Optimal water cost from solar-powered multieffect distillation

This paper presents a short review of solar distillation followed by a description of conventional distillation methods and associated energy consumption. The paper then presents a system where solar energy is used to generate steam to drive a multieffect distillation plant. The system is optimized on the basis of minimum water cost . The analysis shows that enhancement of heat-transfer coefficients in the distillation section and increasing steam temperature from solar boiler result in lower water cost as well as increase the output per unit area of solar collectors.
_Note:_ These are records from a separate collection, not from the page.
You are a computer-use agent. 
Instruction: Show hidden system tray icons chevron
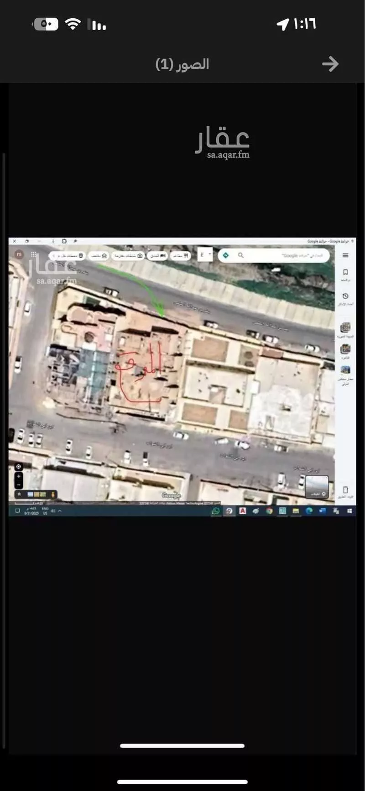click(x=60, y=511)
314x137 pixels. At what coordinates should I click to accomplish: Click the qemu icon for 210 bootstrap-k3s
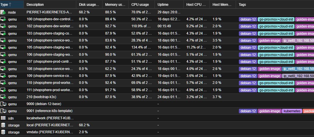point(3,97)
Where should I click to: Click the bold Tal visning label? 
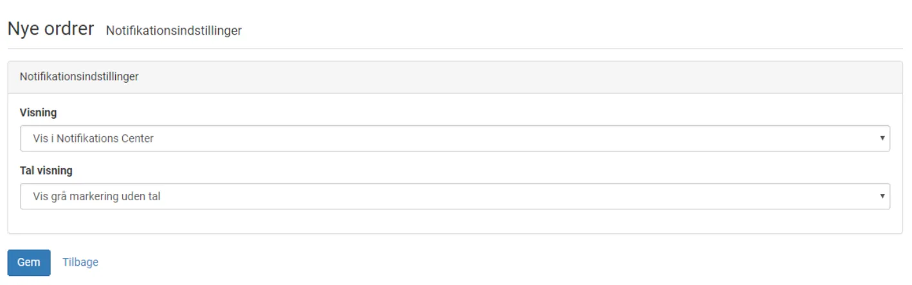pos(46,171)
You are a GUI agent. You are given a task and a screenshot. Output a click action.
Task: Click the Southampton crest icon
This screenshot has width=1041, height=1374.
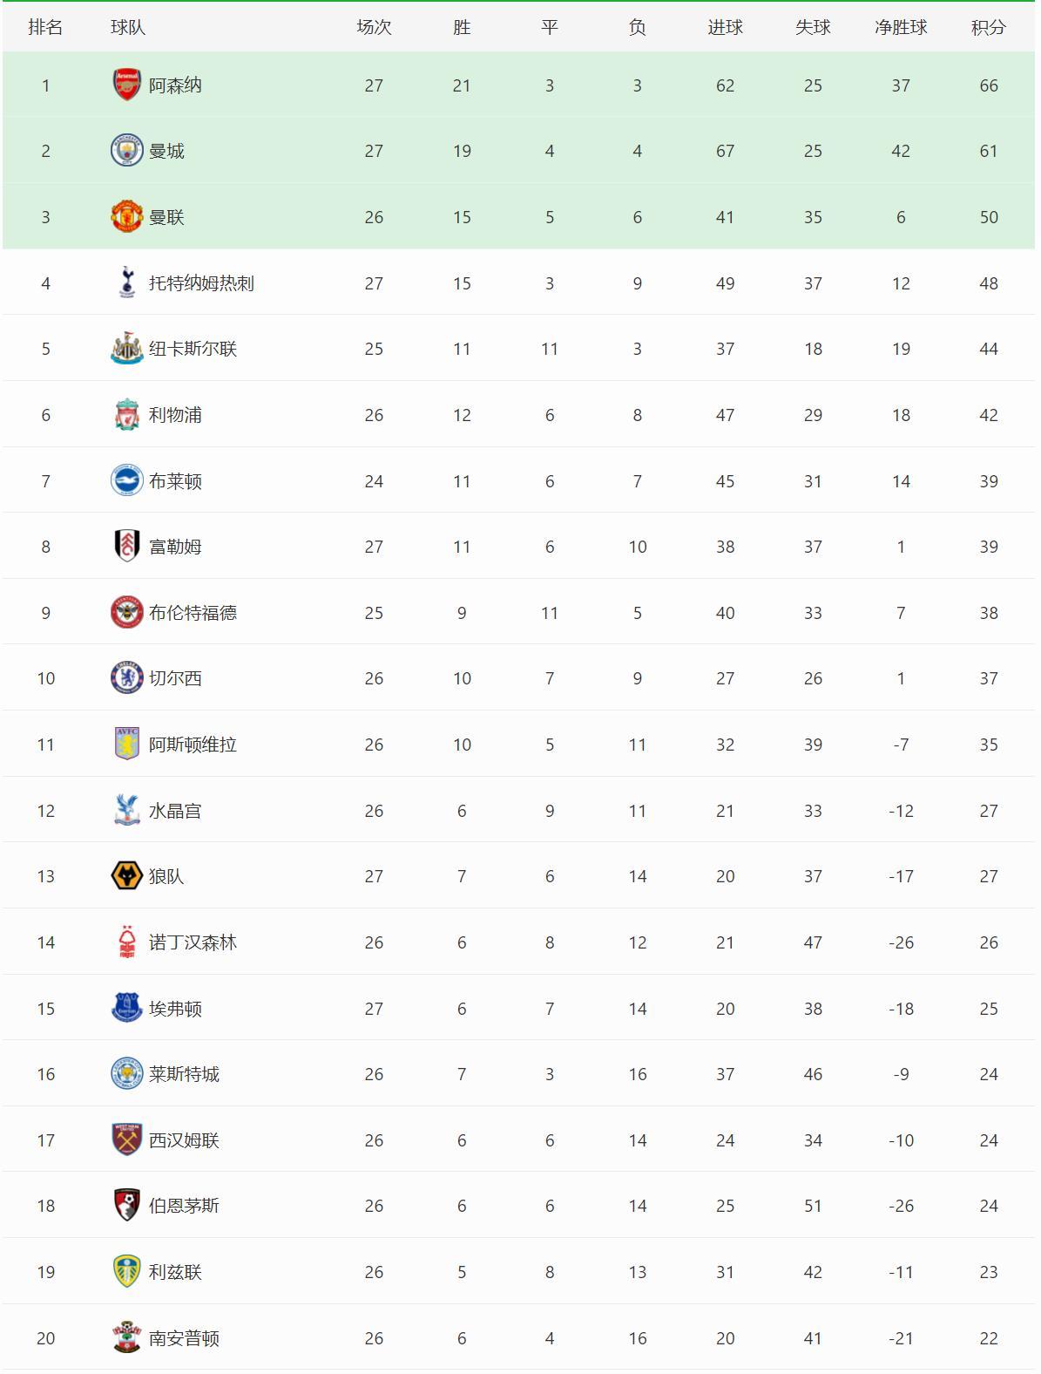[x=127, y=1337]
This study shows that a solar boiler producing saturated steam at 60 C in combination with an evaporator-condenser, developed and tested at this Laboratory, resulted in minimum water costs ranging from $1.40 to $3.70 per m3 for brackish water feed and $2.15 to $4.70 per m3 for seawater feed. At these conditions, the daily productivity per unit area of solar collectors ranged from 45 to 130 liters per m2. This study also shows that when the steam temperature was increased from 60 C to 88 C . the minimum water cost decreased from $2.15/m3 to $1.37/m3 for brackish water feed and from $3.60/m3 to $2.05/m3 for seawater feed. Also, at these conditions, the daily productivity per unit area of solar collector increased to 288 l/m2 for brackish water feed and to 151 l/m2 for seawater feed. These predicted values for the daily productivity are as much as seventy times the average productivity of simple solar stills at the assumed value of solar insolation.